Mattox, who played soccer during his freshman season at Las Vegas, excelled almost immediately when transitioning to field goal kicking. In 2010 as a sophomore, he converted 10 of 13 field goals in being named an All-American by Maxpreps.com.
Last fall, he made 6 of 7 field goals with a long of 46 yards and booted 47 of 68 kickoffs into the end zone for a touchback — a valuable stat in high school because it forces the opposition to start at its 20-yard line.
“For us, having him has been a blessing,” Las Vegas High coach James Thurman said. “Kicking is an important part of the game in high school and he is someone we can rely on.”
Mattox said he went 7 of 8 on field goal attempts (all from 40 yards out or further) during the weekend competition with Chris Sailer Kicking. During a last-man standing competition at the end of the event, he took second overall after a 55-yard attempt banged off the post.
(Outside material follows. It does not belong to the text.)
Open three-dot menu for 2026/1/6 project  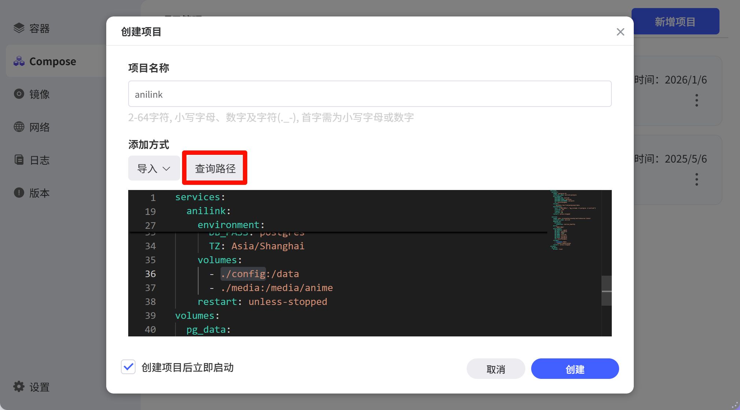tap(697, 100)
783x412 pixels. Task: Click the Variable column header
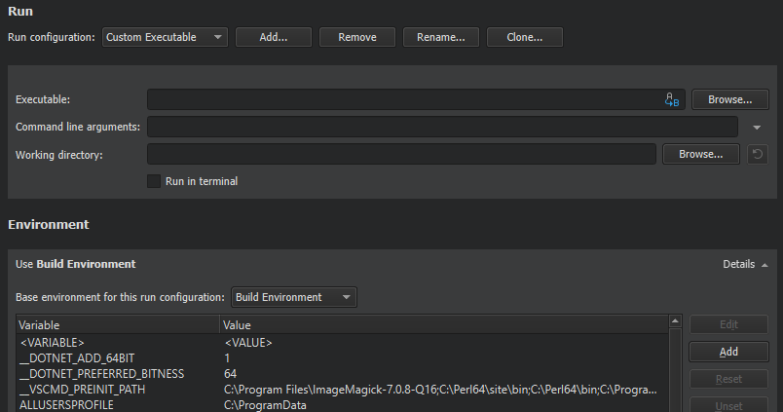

It’s one of several events he’s traveled to in his quest to become a college kicker. During a camp last offseason at LSU, he was perfect on field goal attempts of 41, 48 and 56 yards in front of Tigers coach Les Miles. He participated in a similar event at Oregon.
“Jay has put a lot of effort on his own into this,” said Mike Lowe, Las Vegas High’s kicking coach. “From where he started to where he is today is remarkable. I attribute it to him because of his work ethic. His school, his grades, you don’t have to worry about any of that with him. He is a top-notch kid.”
Mattox became interested in kicking when he would chase footballs for Lowe’s son, former Wildcats kicker Trevor, during his offseason training. After Trevor graduated, Mattox decided to give football kicking a try.
He was far from a finished product those first few months when learning the strategy of kicking a different shaped-ball, but quickly made improvements. During his first football game, he drilled a 51-yard attempt. The rest is history.
“When I first started kicking, I would make from 40 yards one out of 10 times. I would have the distance but missed all over the place,” Mattox said.